**Dataset:**
--- --- ---

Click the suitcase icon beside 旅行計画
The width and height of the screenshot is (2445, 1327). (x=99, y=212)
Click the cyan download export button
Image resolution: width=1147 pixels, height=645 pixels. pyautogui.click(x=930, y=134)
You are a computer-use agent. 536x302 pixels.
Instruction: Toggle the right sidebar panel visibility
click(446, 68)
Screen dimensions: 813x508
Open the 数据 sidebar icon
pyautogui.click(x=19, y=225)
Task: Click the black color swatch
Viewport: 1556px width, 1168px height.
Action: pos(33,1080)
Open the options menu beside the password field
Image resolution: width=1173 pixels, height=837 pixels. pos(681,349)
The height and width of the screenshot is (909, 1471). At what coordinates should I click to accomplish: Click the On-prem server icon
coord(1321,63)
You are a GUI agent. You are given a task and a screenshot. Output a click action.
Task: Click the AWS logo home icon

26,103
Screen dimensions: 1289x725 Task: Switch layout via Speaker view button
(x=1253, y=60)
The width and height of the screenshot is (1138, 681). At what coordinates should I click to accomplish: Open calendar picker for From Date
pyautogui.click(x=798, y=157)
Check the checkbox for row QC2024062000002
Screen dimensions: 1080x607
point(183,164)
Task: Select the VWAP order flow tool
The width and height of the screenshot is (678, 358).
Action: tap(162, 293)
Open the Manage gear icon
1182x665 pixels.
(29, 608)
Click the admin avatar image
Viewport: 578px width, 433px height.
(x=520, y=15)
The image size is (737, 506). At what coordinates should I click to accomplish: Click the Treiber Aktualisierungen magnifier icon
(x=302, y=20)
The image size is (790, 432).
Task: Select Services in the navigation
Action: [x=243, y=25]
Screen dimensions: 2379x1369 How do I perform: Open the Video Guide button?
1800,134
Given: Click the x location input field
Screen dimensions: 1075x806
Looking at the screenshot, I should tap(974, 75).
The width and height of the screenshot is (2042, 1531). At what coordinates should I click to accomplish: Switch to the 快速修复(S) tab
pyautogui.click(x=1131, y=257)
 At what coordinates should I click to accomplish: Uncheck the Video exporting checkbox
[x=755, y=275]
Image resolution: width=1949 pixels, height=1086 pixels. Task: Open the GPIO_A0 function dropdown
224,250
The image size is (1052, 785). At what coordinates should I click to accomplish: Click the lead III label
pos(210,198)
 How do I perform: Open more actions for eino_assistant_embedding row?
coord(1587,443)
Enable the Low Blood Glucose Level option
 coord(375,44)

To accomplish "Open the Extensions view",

--- --- ---

**What is being asked:** Please give the material above once more, unchanged.

**Answer area:**
Click the suitcase icon beside 旅行計画
The width and height of the screenshot is (2445, 1327). (x=99, y=212)
Click the cyan download export button
Image resolution: width=1147 pixels, height=645 pixels. pyautogui.click(x=930, y=134)
You are a computer-use agent. 536x302 pixels.
Instruction: Toggle the right sidebar panel visibility
click(446, 68)
Screen dimensions: 813x508
Open the 数据 sidebar icon
pyautogui.click(x=19, y=225)
Task: Click the black color swatch
Viewport: 1556px width, 1168px height.
Action: pos(33,1080)
Open the options menu beside the password field
Image resolution: width=1173 pixels, height=837 pixels. pos(681,349)
The height and width of the screenshot is (909, 1471). At what coordinates should I click to accomplish: Click the On-prem server icon
coord(1321,63)
You are a GUI agent. You are given a task and a screenshot. Output a click action.
Task: Click the AWS logo home icon

26,103
Screen dimensions: 1289x725 Task: Switch layout via Speaker view button
(x=1253, y=60)
The width and height of the screenshot is (1138, 681). At what coordinates should I click to accomplish: Open calendar picker for From Date
pyautogui.click(x=798, y=157)
Check the checkbox for row QC2024062000002
Screen dimensions: 1080x607
point(183,164)
Task: Select the VWAP order flow tool
The width and height of the screenshot is (678, 358).
Action: tap(162, 293)
Open the Manage gear icon
1182x665 pixels.
(29, 608)
Click the admin avatar image
Viewport: 578px width, 433px height.
(x=520, y=15)
The image size is (737, 506). At what coordinates should I click to accomplish: Click the Treiber Aktualisierungen magnifier icon
(x=302, y=20)
The image size is (790, 432).
Task: Select Services in the navigation
Action: [x=243, y=25]
Screen dimensions: 2379x1369 How do I perform: Open the Video Guide button?
1800,134
Given: Click the x location input field
Screen dimensions: 1075x806
Looking at the screenshot, I should tap(974, 75).
The width and height of the screenshot is (2042, 1531). At what coordinates should I click to accomplish: Switch to the 快速修复(S) tab
pyautogui.click(x=1131, y=257)
 At what coordinates should I click to accomplish: Uncheck the Video exporting checkbox
[x=755, y=275]
Image resolution: width=1949 pixels, height=1086 pixels. Task: Open the GPIO_A0 function dropdown
224,250
The image size is (1052, 785). At what coordinates should I click to accomplish: Click the lead III label
pos(210,198)
 How do I perform: Open more actions for eino_assistant_embedding row?
coord(1587,443)
Enable the Low Blood Glucose Level option
 coord(375,44)

To accomplish "Open the Extensions view",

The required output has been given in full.